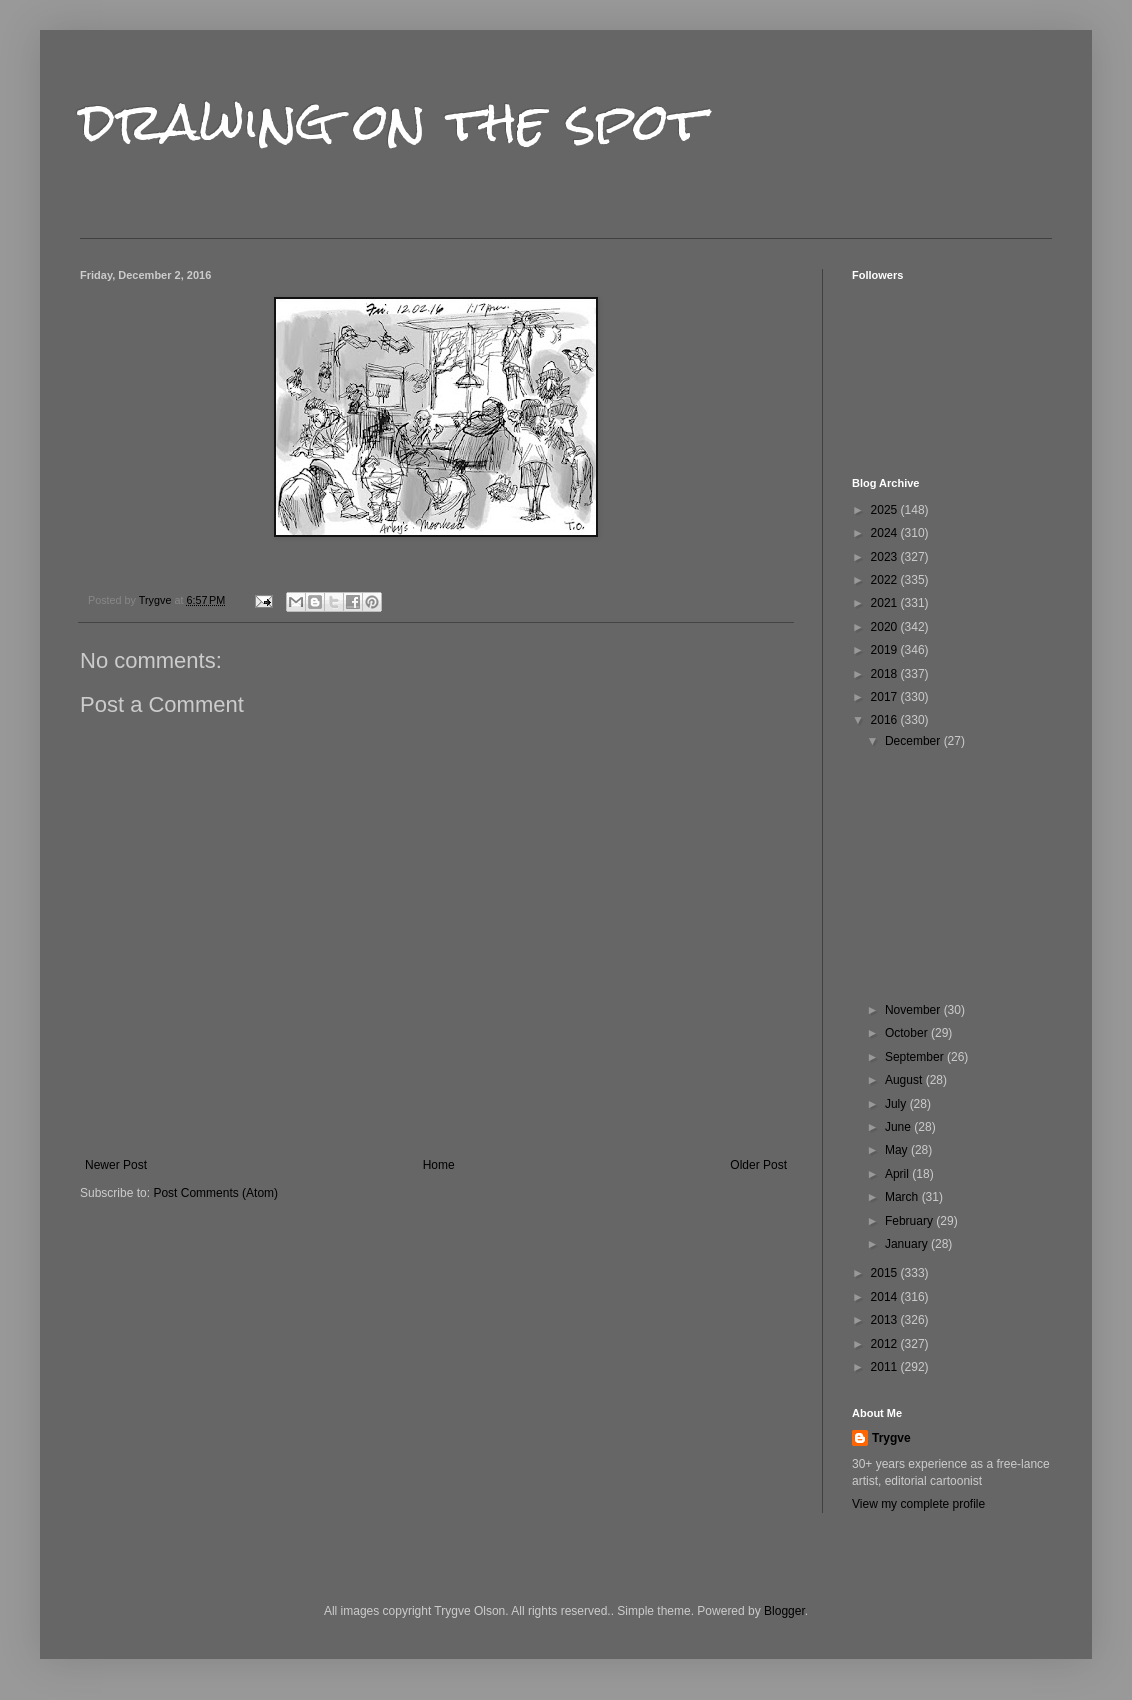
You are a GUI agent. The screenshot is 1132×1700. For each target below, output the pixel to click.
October (908, 1033)
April (898, 1174)
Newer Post (116, 1165)
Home (439, 1165)
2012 (886, 1344)
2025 (886, 510)
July (897, 1104)
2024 (886, 533)
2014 (886, 1297)
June (899, 1127)
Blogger (784, 1611)
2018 (886, 674)
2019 (886, 650)
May (898, 1150)
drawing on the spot (392, 121)
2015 (886, 1273)
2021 (886, 603)
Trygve (891, 1438)
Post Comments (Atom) (215, 1193)
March (903, 1197)
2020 (886, 627)
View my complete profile (918, 1504)
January (908, 1244)
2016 (886, 720)
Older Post (758, 1165)
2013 (886, 1320)
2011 (886, 1367)
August (905, 1080)
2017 (886, 697)
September (916, 1057)
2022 (886, 580)
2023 (886, 557)
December (914, 741)
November (914, 1010)
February (910, 1221)
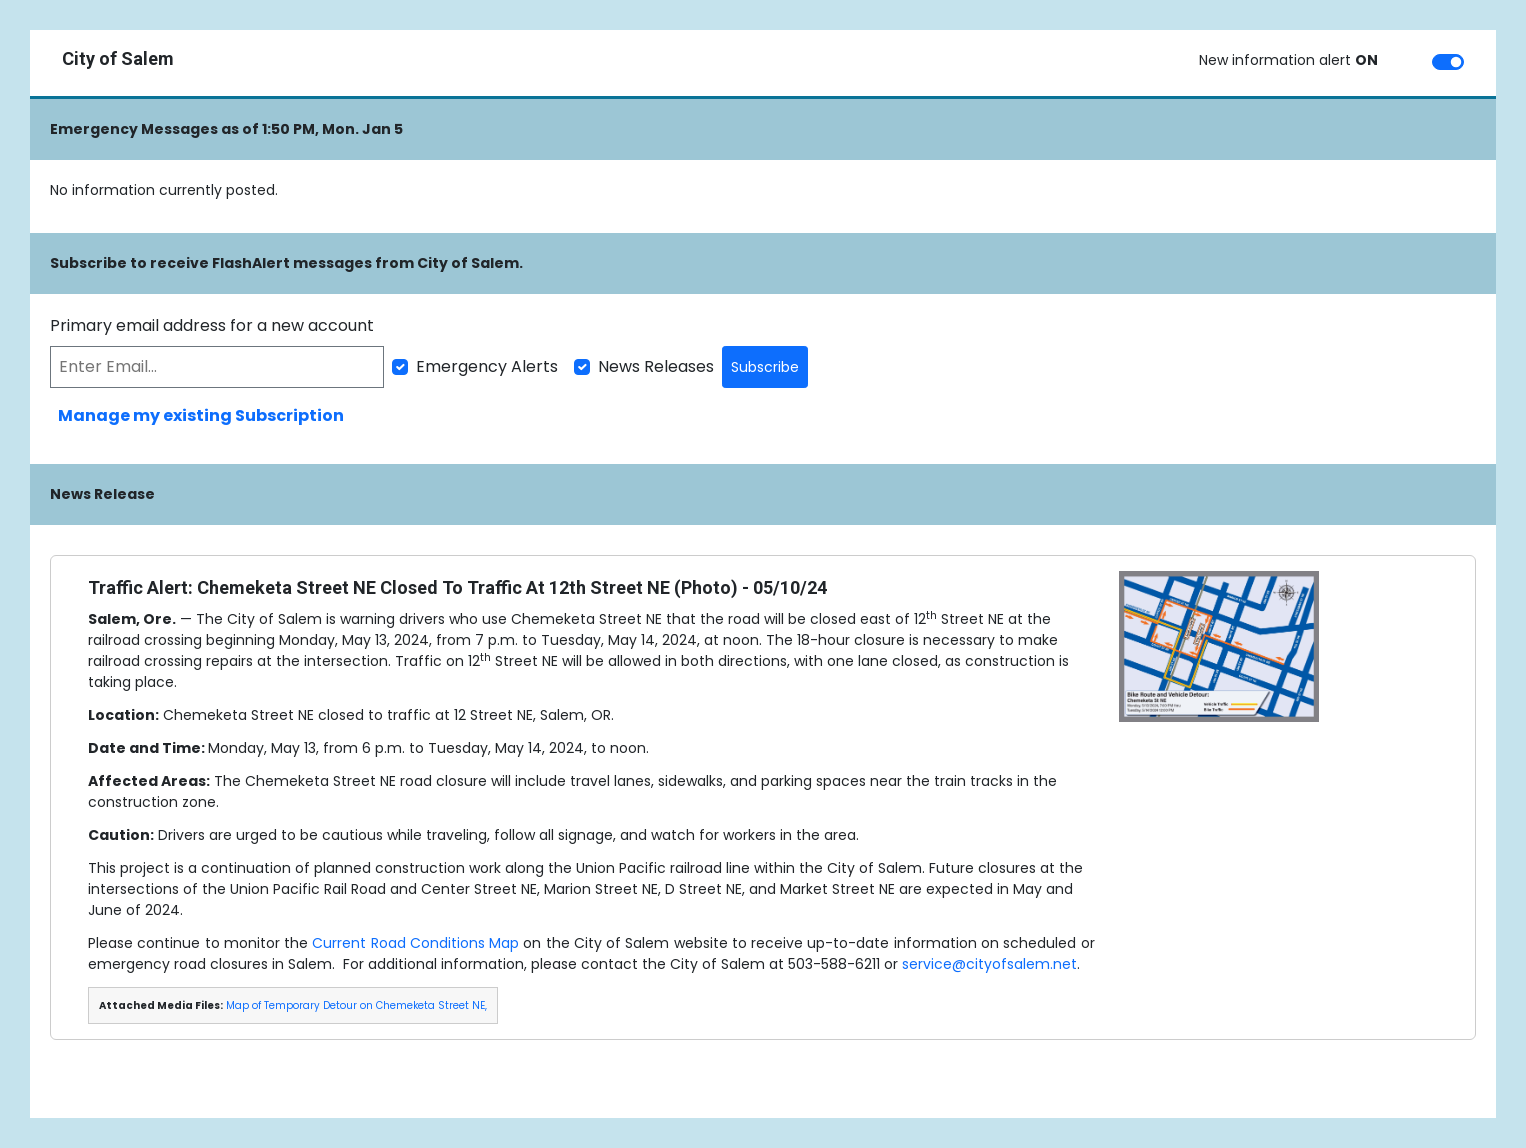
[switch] (1448, 62)
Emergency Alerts (487, 366)
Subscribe (765, 367)
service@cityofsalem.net (989, 964)
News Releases (656, 366)
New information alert (1288, 60)
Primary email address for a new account (212, 325)
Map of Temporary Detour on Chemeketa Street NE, (356, 1005)
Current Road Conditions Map (415, 943)
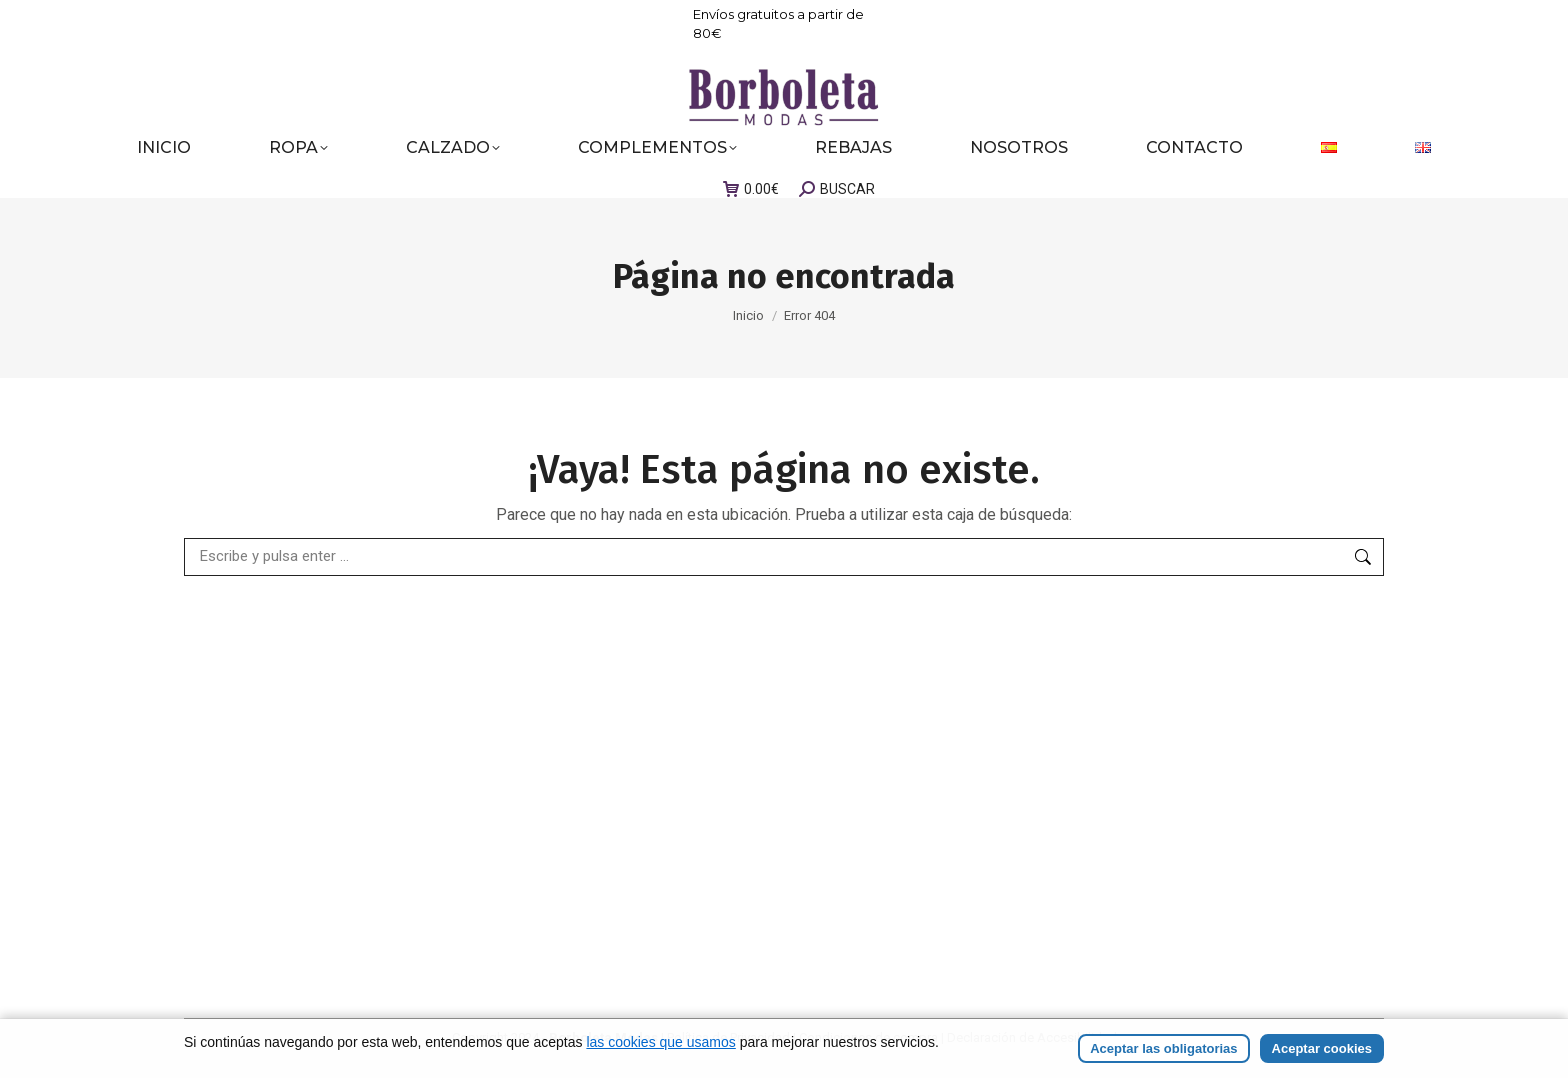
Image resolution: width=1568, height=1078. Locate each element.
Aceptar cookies (1322, 1048)
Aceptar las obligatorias (1163, 1048)
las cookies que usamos (660, 1042)
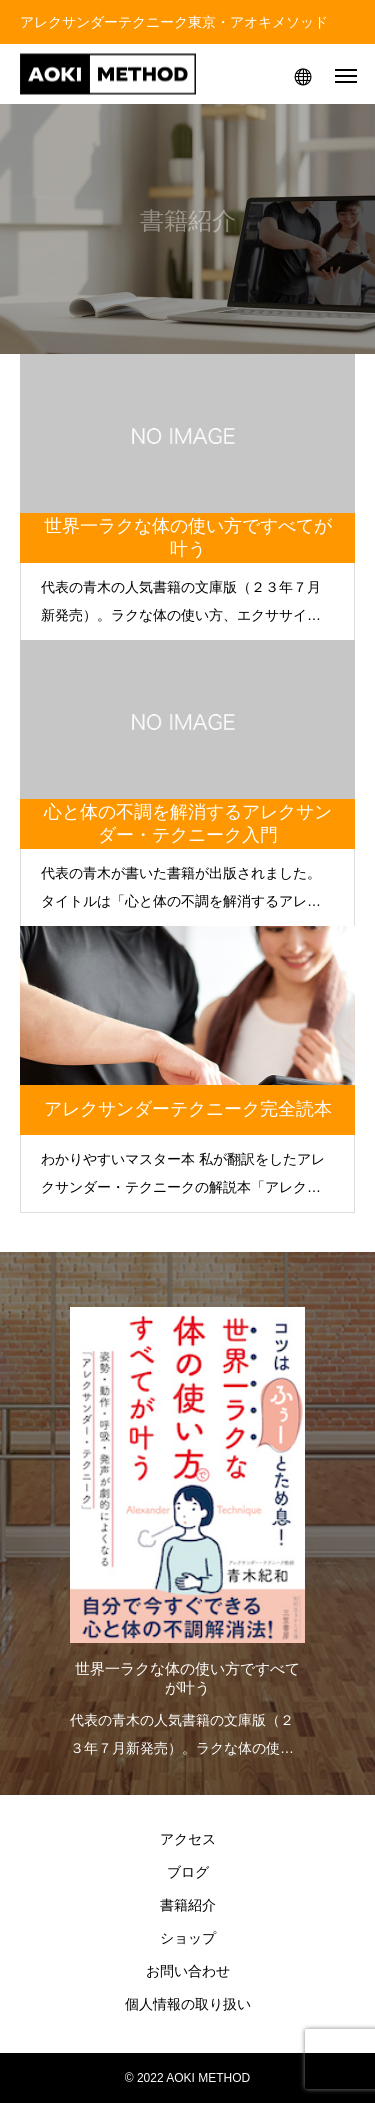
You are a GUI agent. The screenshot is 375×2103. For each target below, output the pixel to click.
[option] (187, 1527)
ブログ (188, 1872)
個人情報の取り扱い (188, 2004)
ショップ (188, 1938)
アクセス (188, 1839)
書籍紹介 (188, 1905)
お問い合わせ (188, 1971)
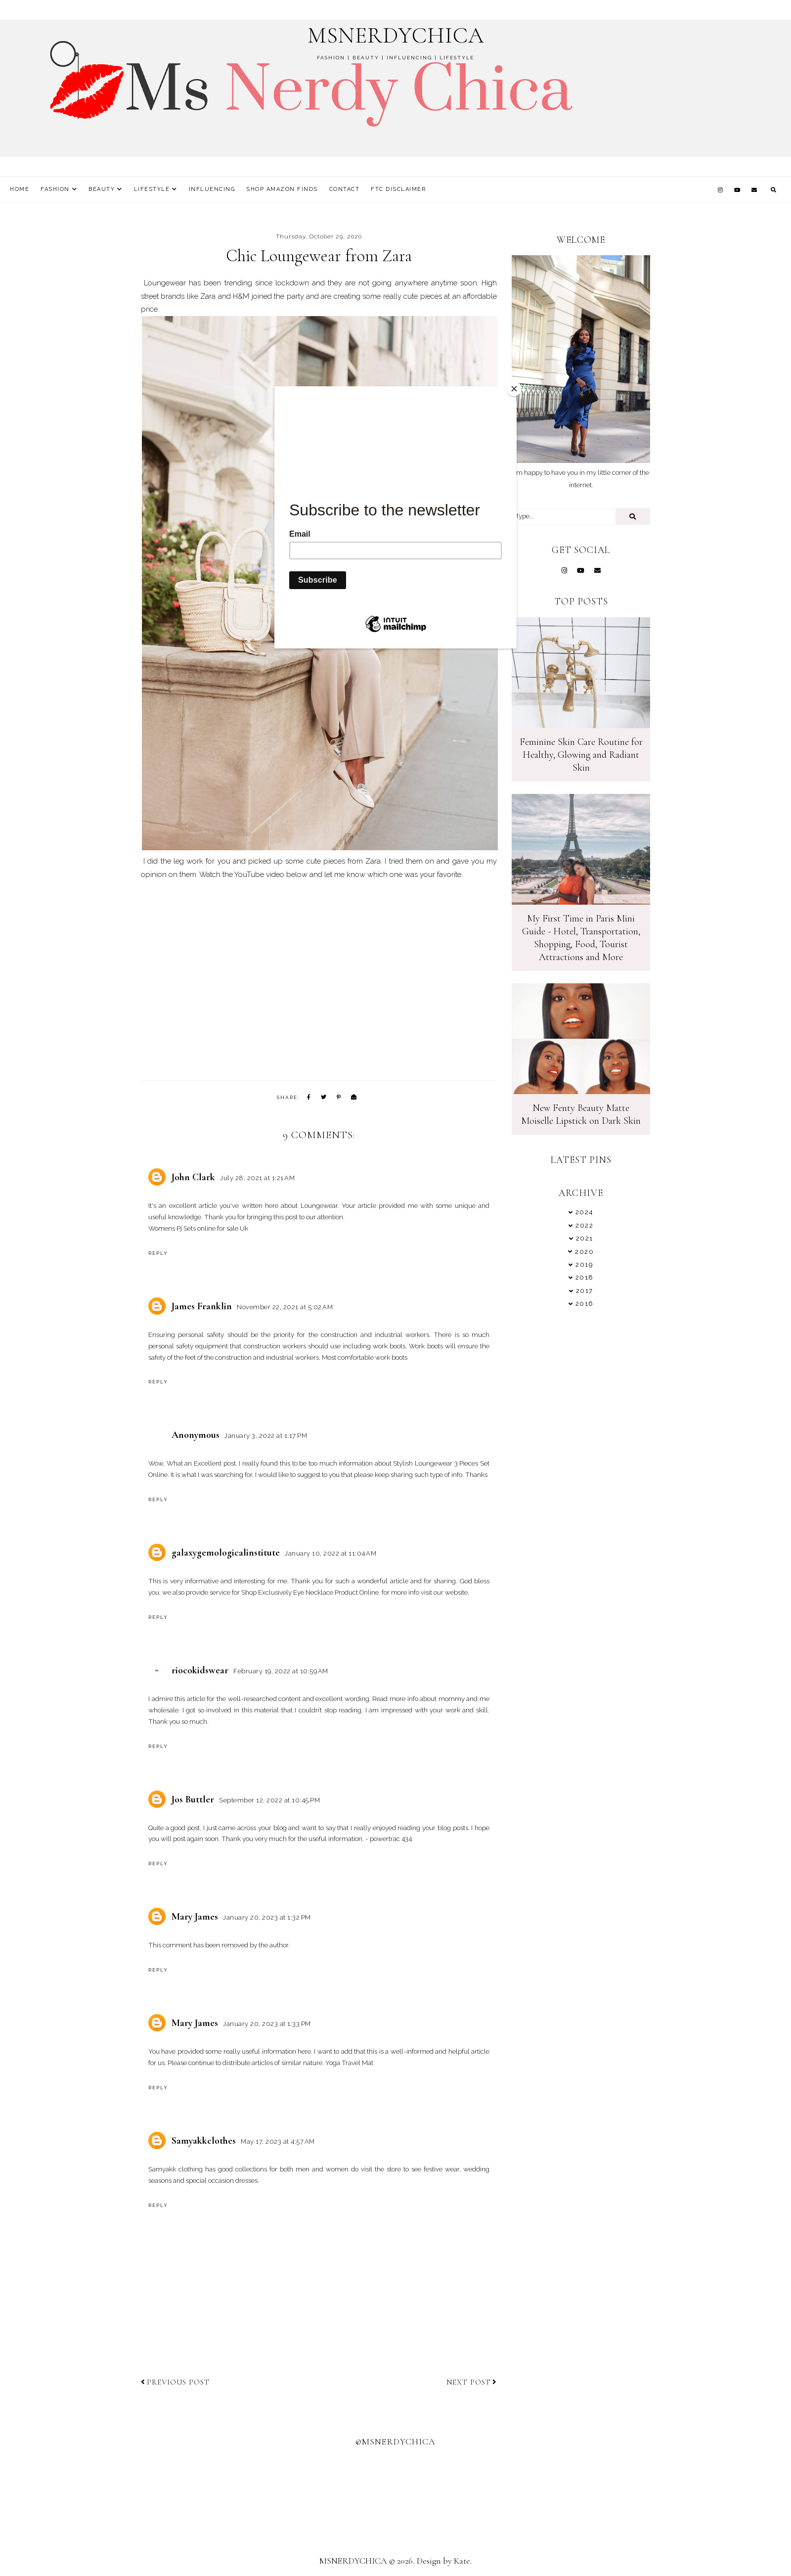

= = = = =

Copy out all of the lines above word for word, and leave out the pictures.

You are a GUI agent. The screenshot is 1132×1700. For each target below, output the pixel to click.
October (908, 1033)
April (898, 1174)
Newer Post (116, 1165)
Home (439, 1165)
2012 (886, 1344)
2025 (886, 510)
July (897, 1104)
2024 (886, 533)
2014 (886, 1297)
June (899, 1127)
Blogger (784, 1611)
2018 (886, 674)
2019 (886, 650)
May (898, 1150)
drawing on the spot (392, 121)
2015 (886, 1273)
2021 (886, 603)
Trygve (891, 1438)
Post Comments (Atom) (215, 1193)
March (903, 1197)
2020 (886, 627)
View my complete profile (918, 1504)
January (908, 1244)
2016 (886, 720)
Older Post (758, 1165)
2013 (886, 1320)
2011 (886, 1367)
August (905, 1080)
2017 (886, 697)
September (916, 1057)
2022 (886, 580)
2023 (886, 557)
December (914, 741)
November (914, 1010)
February (910, 1221)
[switch] (1448, 62)
Emergency Alerts (487, 366)
Subscribe (765, 367)
service@cityofsalem.net (989, 964)
News Releases (656, 366)
New information alert (1288, 60)
Primary email address for a new account (212, 325)
Map of Temporary Detour on Chemeketa Street NE, (356, 1005)
Current Road Conditions Map (415, 943)
Image resolution: width=1568, height=1078. Locate each element.
Aceptar cookies (1322, 1048)
Aceptar las obligatorias (1163, 1048)
las cookies que usamos (660, 1042)
You are a GUI agent. The screenshot is 375×2103. For each target below, output the pixel to click.
[option] (187, 1527)
ブログ (188, 1872)
個人情報の取り扱い (188, 2004)
ショップ (188, 1938)
アクセス (188, 1839)
書籍紹介 (188, 1905)
お問い合わせ (188, 1971)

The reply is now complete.